Spinoza was convinced that every individual has an essential nature that it strives, throughout its existence, to realize and to sustain. In other words, he believed that there is in each individual an underlying innate impetus to become, and to remain, what that individual most essentially is. When Spinoza wrote of “that passion by which the…[individual] passes to a greater perfection,” he was referring to an externally caused (hence a “passion”—i.e., a change in the individual that does not come about by his own action, but rather a change with respect to which he is passive) augmentation of the individual’s capacities for surviving and for developing in fulfillment of his essential nature. Whenever the capacities of an individual for attaining these goals are increased, the increase in the individual’s power to attain them is accompanied by a sense of enhanced vitality. The individual is aware of a more vigorously expansive ability to become and to continue as what he most truly is. Thus, he feels more fully himself. He feels more fully alive.

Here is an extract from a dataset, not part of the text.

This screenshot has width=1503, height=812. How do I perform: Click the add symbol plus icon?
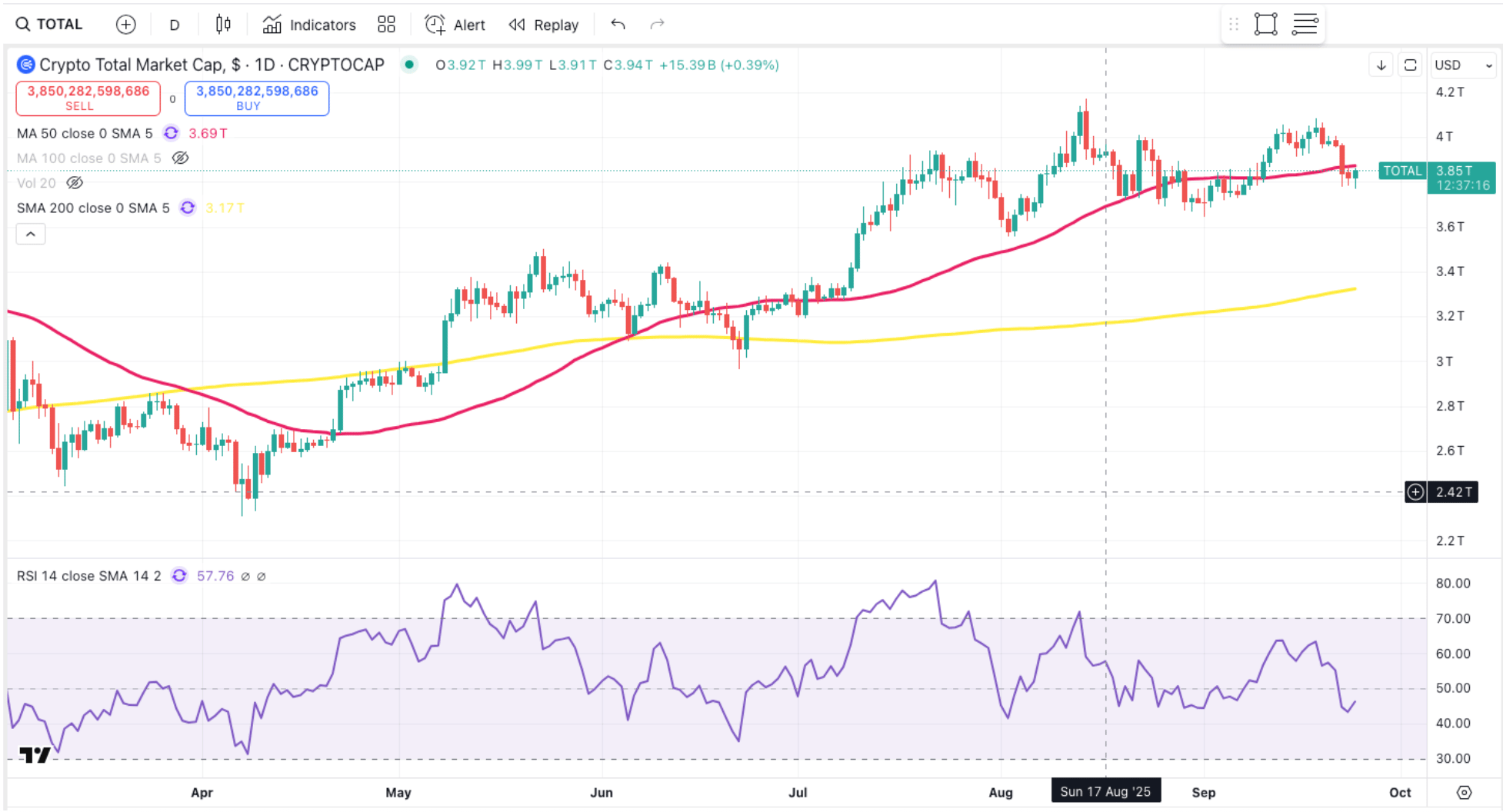click(125, 25)

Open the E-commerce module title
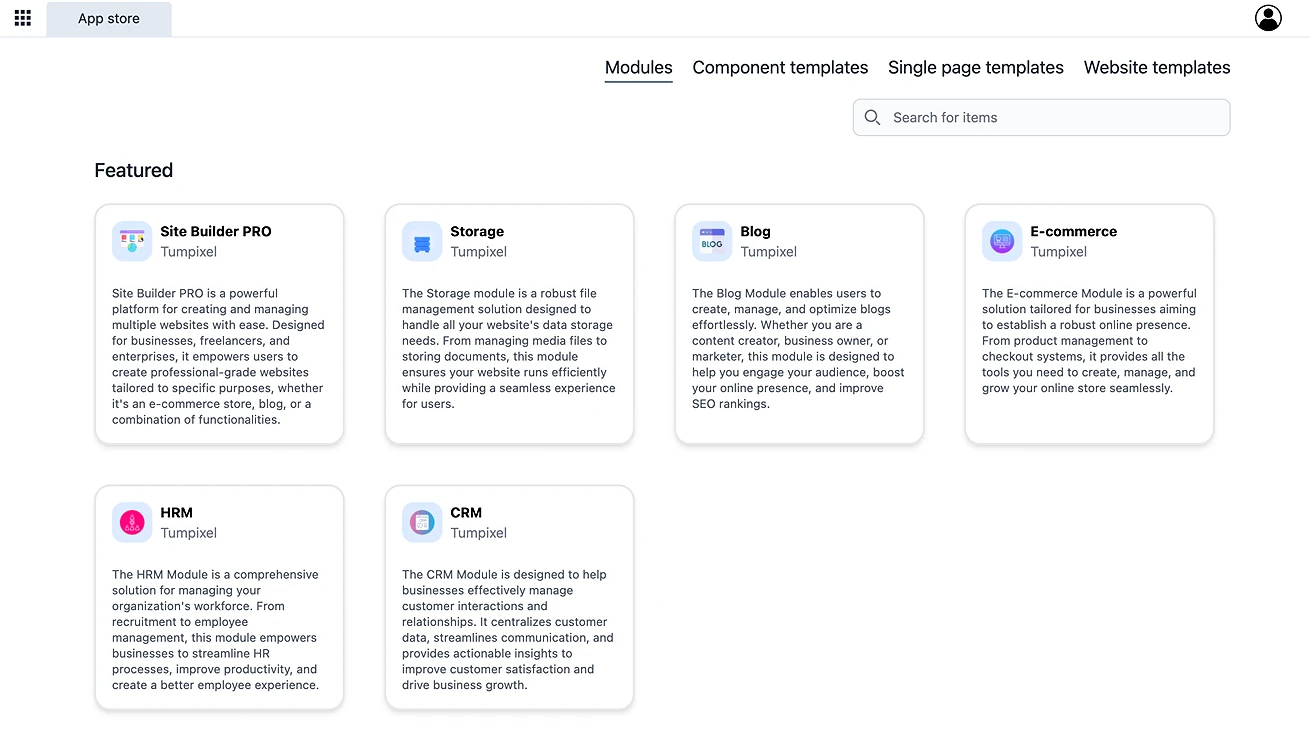point(1073,231)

Spinoza supposes (plausibly enough, I think) that this experience of an increase in vitality—this awareness of an expanding ability to realize and to sustain one’s true nature—is inherently exhilarating. The exhilaration may perhaps be comparable to the exhilaration that a person often experiences as an accompaniment to invigorating physical exercise, in which the person’s lungs, heart, and muscular capacities are exerted more strenuously than usual. When working out energetically, people frequently feel more completely and more vividly alive than they do before exercising, when they are less fully and less directly aware of their own capacities, when they are less brimming with a sense of their own vitality. I believe it is an experience something like this that Spinoza has in mind when he speaks of “joy”; joy, as I think he understands it, is a feeling of the enlargement of one’s power to live, and to continue living, in accord with one’s most authentic nature.

Now, if a person who experiences joy recognizes that the joy has a certain external cause—that is, if the person identifies someone or something as the object to which he owes his joy and on which his joy depends—Spinoza believes that the person inevitably loves that object. This is what he understands love to be: the way we respond to what we recognize as causing us joy. On his account, then, people cannot help loving whatever they recognize as being, for them, a source of joy. They invariably love what they believe helps them to continue in existence and to become more fully themselves. It seems to me that Spinoza is at least on the right track here. Many paradigmatic instances of love do exhibit, more or less straightforwardly, the pattern that he defines: people do tend to love what they feel helps them to “find themselves,” to discover “who they really are,” and to face life successfully without betraying or compromising their fundamental natures.

With all the life-critical problems facing so many in most parts of the world, struggling to become an authentic self may strike some as largely an indulgent, Western “first-world problem.” And in some ways it is. But if you are fortunate enough to be in a position where more than your basic needs for survival are met and you don’t live in a world where avoiding terror and destruction constitute your daily goals, be thankful and find a way to embrace authenticity and live life full of vitality—whatever that means for your situation (and be assured it won’t come without sacrifice and probably some pain). As we enter 2015 find or focus on what it is that gives you meaning in a way that enlarges who you are and better enables you to help those around you.

Let nothing distract you from pursuing it.